### Q1. What is Min-Max scaling, and how is it used in data preprocessing? Provide an example to illustrate its application.

Min-Max scaling is a technique used to transform features by scaling them to a specified range, typically between 0 and 1. 

In [1]:
from sklearn.preprocessing import MinMaxScaler
import numpy as np

# Sample data
data = np.array([[1, 2], [3, 4], [5, 6]])

# Instantiate MinMaxScaler
scaler = MinMaxScaler()

# Fit and transform data
scaled_data = scaler.fit_transform(data)

print(scaled_data)


[[0.  0. ]
 [0.5 0.5]
 [1.  1. ]]


### Q2. What is the Unit Vector technique in feature scaling, and how does it differ from Min-Max scaling? Provide an example to illustrate its application.

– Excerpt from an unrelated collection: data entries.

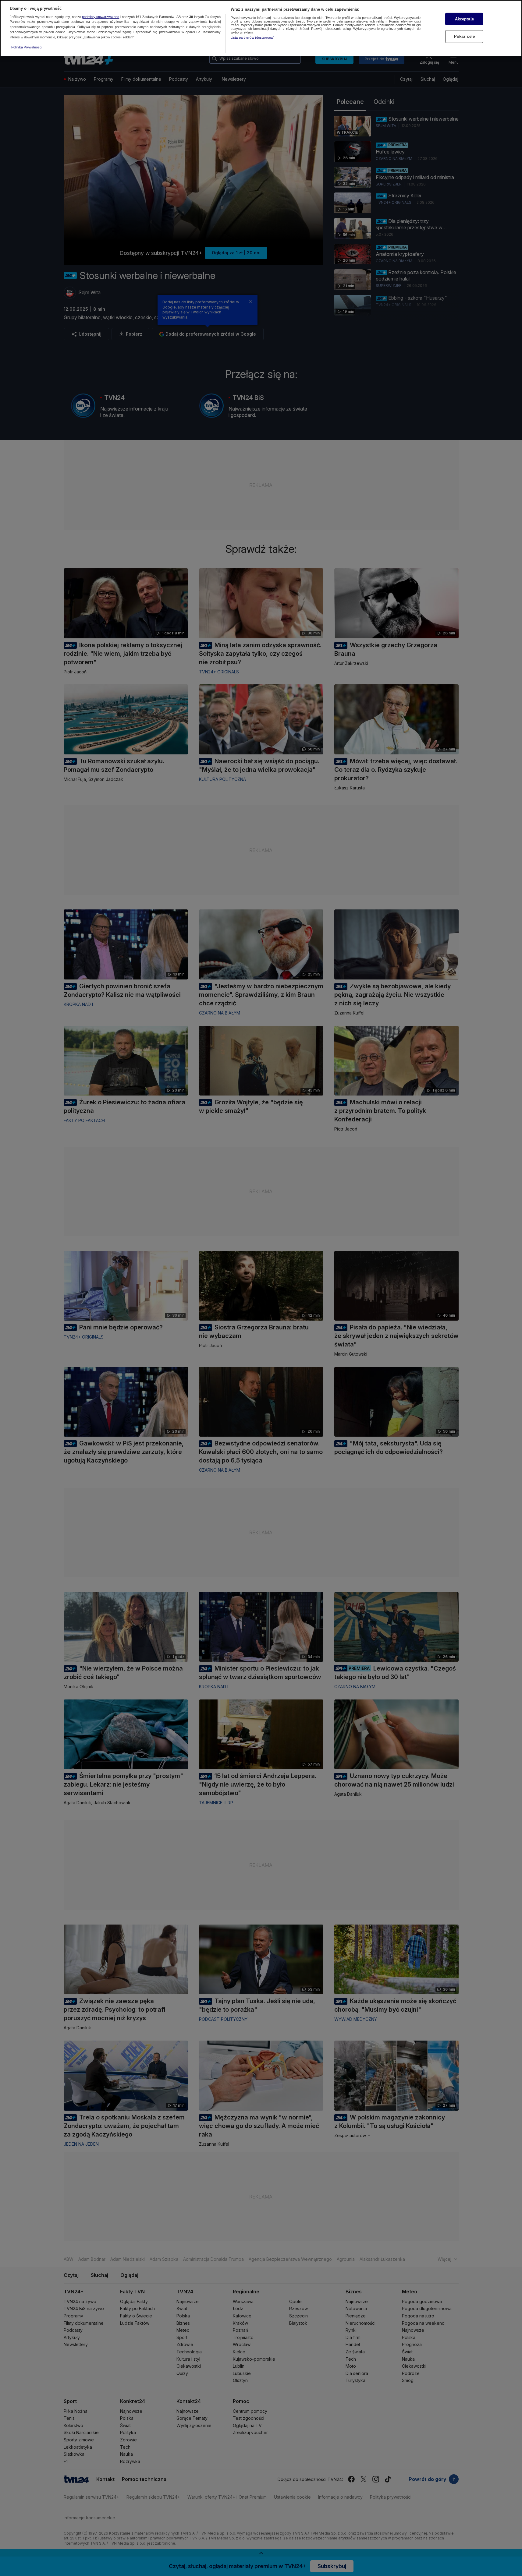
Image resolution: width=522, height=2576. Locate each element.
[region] (261, 28)
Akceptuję (464, 19)
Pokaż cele (464, 36)
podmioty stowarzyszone (100, 17)
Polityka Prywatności (26, 47)
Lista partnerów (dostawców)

A2: The Unit Vector technique, also known as normalization, scales individual samples to have unit norm (i.e., length of 1). 

X_Normalized = X/||X||

 This technique scales each sample independently to have a unit norm, ensuring that the features are on the same scale but preserving the direction of the data. Unlike Min-Max scaling, normalization does not scale the features to a predefined range but rather ensures that each sample has a length of 1.

In [3]:
from sklearn.preprocessing import Normalizer
import numpy as np

# Sample data
data = np.array([[1, 2], [3, 4], [5, 6]])

# Instantiate Normalizer
normalizer = Normalizer()

# Fit and transform data
normalized_data = normalizer.fit_transform(data)

print(normalized_data)


[[0.4472136  0.89442719]
 [0.6        0.8       ]
 [0.6401844  0.76822128]]


### Q3. What is PCA (Principal Component Analysis), and how is it used in dimensionality reduction? Provide an example to illustrate its application.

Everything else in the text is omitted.